The imposition of a new national security law led to the Government opening the door to British National (Overseas) passport-holders in the territory to come to the UK, and the suspension of extradition arrangements.
China has threatened not to recognise the BN(O) passport as a valid travel document.
Donald Trump’s White House has pushed allies to distance themselves from China, and US sanctions ultimately led to the UK’s U-turn on Huawei’s involvement in 5G.
Boris Johnson’s Government has also come under pressure from hawkish MPs on the Tory benches calling for a tougher stance.
But Beijing’s representative in the UK said the country should follow its own foreign policy.
Mr Liu said: “It’s our hope that the UK would resist the pressure and coercion from a certain country and provide an open, fair, transparent and non-discriminatory environment for Chinese investment so as to bring back the confidence of Chinese businesses in the UK.”
He added that once the Brexit and Covid-19 issues are dealt with, “there will be unlimited prospects for China-UK co-operation in areas of trade, financial services, science and technology, education and healthcare”.
“It is hard to imagine a global Britain that bypasses or excludes China,” he said.
“Decoupling from China means decoupling from opportunities, decoupling from growth and decoupling from the future.”
He said he hoped the two countries have “enough wisdom and capabilities” to manage their differences “rather than allowing anti-China forces and Cold War warriors to kidnap the China-UK relationship”.

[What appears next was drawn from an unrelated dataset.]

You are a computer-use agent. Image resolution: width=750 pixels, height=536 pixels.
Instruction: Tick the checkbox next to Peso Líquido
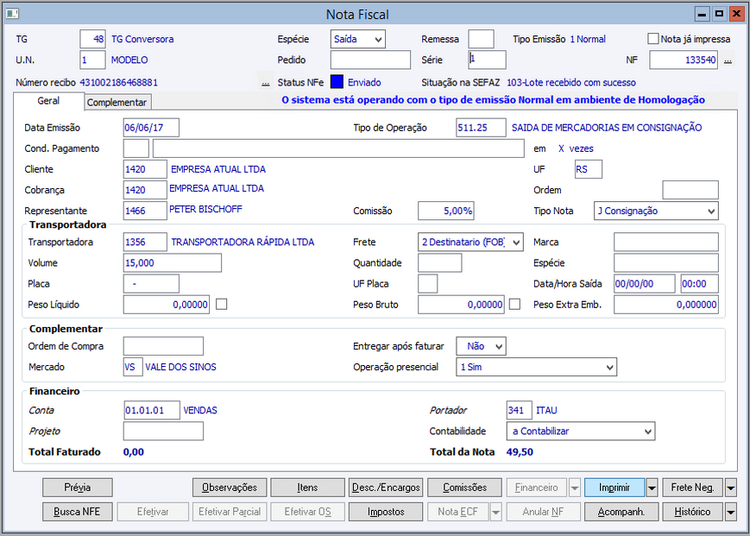(x=222, y=304)
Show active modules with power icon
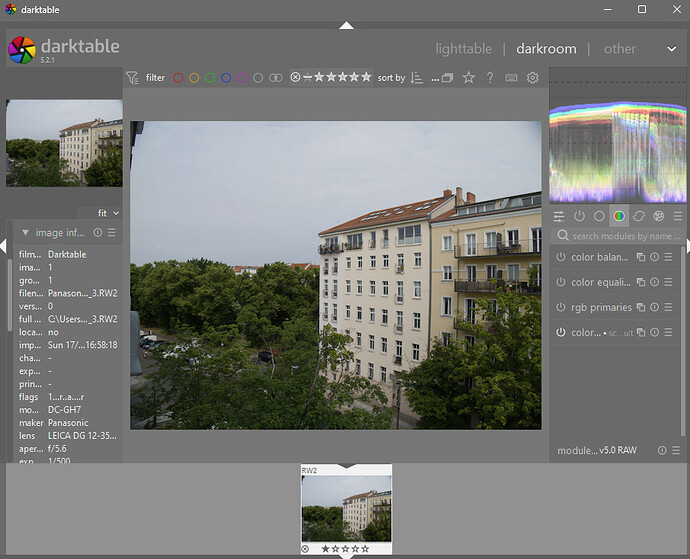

“Great Britain cannot be great without independent foreign policies,” he said.
Mr Liu devoted a large part of his press conference to addressing “rumours and lies” about the treatment of Uighurs in Xinjiang, with a series of propaganda videos aimed at rebutting Western criticism.
He suggested that “so-called victims” of persecution including forced sterilisation were either separatists or “actors trained by anti-China forces in the US and other Western countries”.
In a further sign of the deteriorating relationship with China, Foreign Secretary Dominic Raab condemned a decision to block 12 pro-democracy candidates from standing in Hong Kong’s legislative council elections in September.
“It is clear they have been disqualified because of their political views, undermining the integrity of ‘one country, two systems’ and the rights and freedoms guaranteed in the joint declaration and Hong Kong’s basic law,” he said.